Just goes to show what a bad job our commercial people are doing - we have a great story, a story of history, honesty and passion - it should sell itself. Isn't it an absolute shame that one cannot buy an everton jersey in any shop in Dublin, this is the everton of Farrell, Sheedy, Carsley, Kilbane, Gibson and Coleman - the story should sell itself....

Jim Potter
036 Posted 20/04/2013 at 06:51:56
We are individuals, full of heart, in a sea of souless clones.

Sod Mourinho - We are the "Special Ones".

Some great stuff above - and a really interesting article Alan.


Darren Alexander
081 Posted 20/04/2013 at 10:58:43
A really nice & well-written piece there, Alan. When I was growing up in Scotland I was the only Evertonian at my high school - and that was in the 80s! Everyone that was really into football had a favourite English team in addition to the Scottish one they supported, but despite our great success in the mid-80sI was still surrounded by a sea of (mainly) RS.

Oh, and I now live just outside London, but probably have about as much chance of finding Toffees merch in the shops here as you do in Cork!

Vishal Poorundersingh
186 Posted 23/04/2013 at 13:23:03
You are all better than me. I'm from Mauritius. Just bought some items from the Everton Shop, still awaiting deliveries after three weeks. Just imagine!!!

One thing is for sure: I don't care what others think or say when the Blue jersey is on me... I have the Everton Blood in my veins. My wife and son are following me... COYB.

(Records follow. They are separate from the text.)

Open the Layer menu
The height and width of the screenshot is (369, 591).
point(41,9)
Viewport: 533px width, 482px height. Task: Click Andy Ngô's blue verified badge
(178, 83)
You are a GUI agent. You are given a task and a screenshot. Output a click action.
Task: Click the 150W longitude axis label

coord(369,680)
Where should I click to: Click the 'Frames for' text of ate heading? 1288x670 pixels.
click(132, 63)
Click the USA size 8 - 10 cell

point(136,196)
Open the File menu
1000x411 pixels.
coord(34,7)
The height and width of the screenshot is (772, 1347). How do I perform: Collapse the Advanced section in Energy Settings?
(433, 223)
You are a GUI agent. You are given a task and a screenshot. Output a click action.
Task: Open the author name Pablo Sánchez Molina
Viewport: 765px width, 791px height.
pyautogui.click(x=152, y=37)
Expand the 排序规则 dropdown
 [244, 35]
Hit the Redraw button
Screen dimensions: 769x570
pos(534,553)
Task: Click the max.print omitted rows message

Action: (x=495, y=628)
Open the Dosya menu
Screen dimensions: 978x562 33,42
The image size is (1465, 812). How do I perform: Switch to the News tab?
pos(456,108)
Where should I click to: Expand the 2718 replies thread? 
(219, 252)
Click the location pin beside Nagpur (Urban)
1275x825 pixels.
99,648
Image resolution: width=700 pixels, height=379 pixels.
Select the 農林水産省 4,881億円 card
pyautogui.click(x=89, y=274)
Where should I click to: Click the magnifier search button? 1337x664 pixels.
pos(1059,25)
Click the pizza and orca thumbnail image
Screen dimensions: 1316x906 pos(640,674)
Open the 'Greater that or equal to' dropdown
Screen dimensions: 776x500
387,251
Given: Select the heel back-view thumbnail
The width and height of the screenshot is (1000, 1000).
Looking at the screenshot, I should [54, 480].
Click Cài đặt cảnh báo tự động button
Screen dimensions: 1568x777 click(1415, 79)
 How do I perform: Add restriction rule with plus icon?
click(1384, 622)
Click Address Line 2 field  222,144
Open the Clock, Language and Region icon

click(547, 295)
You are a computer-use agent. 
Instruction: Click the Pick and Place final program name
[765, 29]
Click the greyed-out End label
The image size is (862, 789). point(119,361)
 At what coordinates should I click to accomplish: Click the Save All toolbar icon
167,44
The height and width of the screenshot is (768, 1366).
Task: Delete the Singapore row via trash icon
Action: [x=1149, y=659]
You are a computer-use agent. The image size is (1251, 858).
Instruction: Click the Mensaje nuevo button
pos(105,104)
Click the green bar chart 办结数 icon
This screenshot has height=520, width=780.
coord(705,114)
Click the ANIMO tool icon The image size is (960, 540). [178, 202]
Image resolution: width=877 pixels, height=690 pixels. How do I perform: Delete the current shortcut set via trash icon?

The advantage of being lonely is that, when Everton plays live on local channel, many football fans remember me...

Paul Washington
283 Posted 23/04/2013 at 20:42:18
Excellent article, Alan. I know how all the people from Ireland and across the globe feel about buying EFC stuff....

I live in Widnes about 12 miles from GP and I can't buy a Blues shirt anywhere local !!!!!!!!!

Fran Grimes
831 Posted 25/04/2013 at 23:49:56
Well written, Alan. I'm a 52-year-old Dub, a grandad of 3 boys and struggling to get them into the Blues, I've been travelling over to see the Blues since I was 14 years old, and still make app 12 games a season.

The Ryan Air flights make life a lot easier that the old cattle boat, leaving at 10pm, arriving 7am, stinking and smelling of gargle, spend a day in Liverpool and head back again Saturday night, arrive home, get an hour or two kip, then get up and play a match. They, funnily enough, were great memories.

When I was in school, funnily enough, there were no RS, as their glory hunting fans arrived later. They tried to rewrite history at every attempt, trying to lay claim to some kind of Irish connection. I can appreciate genuine RS fans, but the Irish ones are just Johnny-come-lately glory hunters who don't know their history, and would just as easily support the Blue side of Glasgow if it suited them.

Ireland's association with the RS is borne out of easy, lazy options rather than any genuine love of football. Fuck them all.